Many of us have experienced that first blush of chemistry when the attraction sizzles, and we see the object of our attention as awesome and amazingly attractive.

The old saying that “love is blind” may have come from this last-described stage of love, the initial physical attraction. It is also called lust and hooking up.

Next is the level of friendship love. People who have fun together, laugh at themselves, show kindness and concern for each other, and share common interests connect with each other in friendship. Friends explore their histories, wants and needs, hopes and dreams. They can spend hours talking and listening to each other and just being in each other’s presence.

Military friendships are often especially strong because of sharing intense experiences together. These friendships often last a lifetime.

We are not meant to do life alone. Friendships keep us grounded and offer support and encouragement through life’s changes and challenges.

The highest form of love is unconditional love. We see this in the love of parents for their children and of spouses for each other. This is the kind of love that says, “I’m in this for the long haul.”

This is also the kind of love that doesn’t cut and run when the family faces hardship or loss. This love stands up against evil and is willing to give up one’s life to save another. This is sacrificial love in that it’s not all about me; it is not self-centered.

It is also the love that gets up with a sick child when it would feel better to stay asleep. It is the kind of love that hugs a spouse even when they are being “unlovely.”

It is the kind of love that forgives and offers “do-overs” when mistakes are made and doesn’t hold grudges. It’s the kind of love that seeks to demonstrate respect, compassion, responsibility … even if one doesn’t particularly feel like it at the moment.

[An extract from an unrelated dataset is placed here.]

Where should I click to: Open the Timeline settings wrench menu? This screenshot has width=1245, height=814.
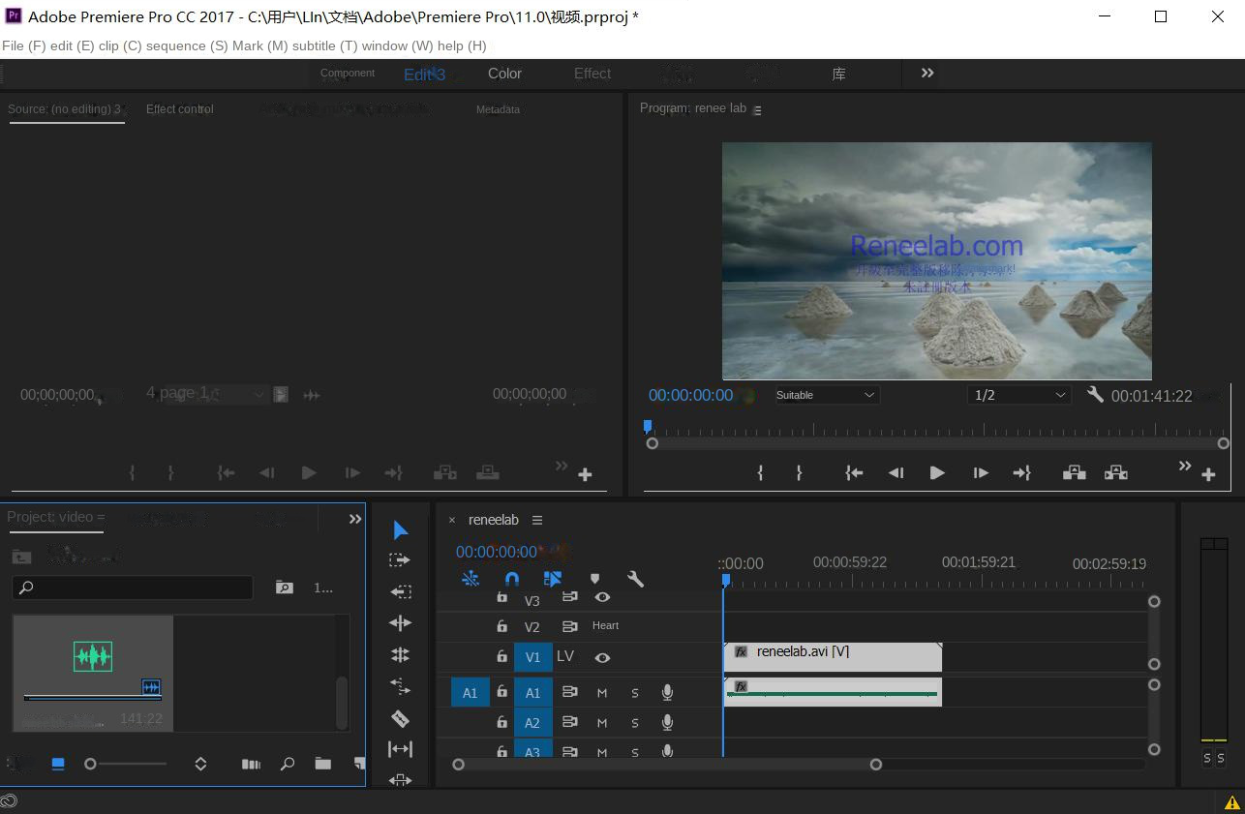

Unconditional love is not feeling or chemistry-based; it is commitment-based love. It can distinguish between the ideal and the real and doesn’t demand or manipulate, but offers acceptance. It supports, encourages and nourishes the other in such a way that that person can reach their full potential.

So, maybe the Beatles were right after all. All we need is love.

How about some of each kind of love?

How about a relationship that keeps its sizzle, forges a strong friendship and lasts a lifetime through unselfish commitment?
(Note: Judy Rocap is a clinical psychologist at the Schofield Barracks Child and Family Behavior Health Services.)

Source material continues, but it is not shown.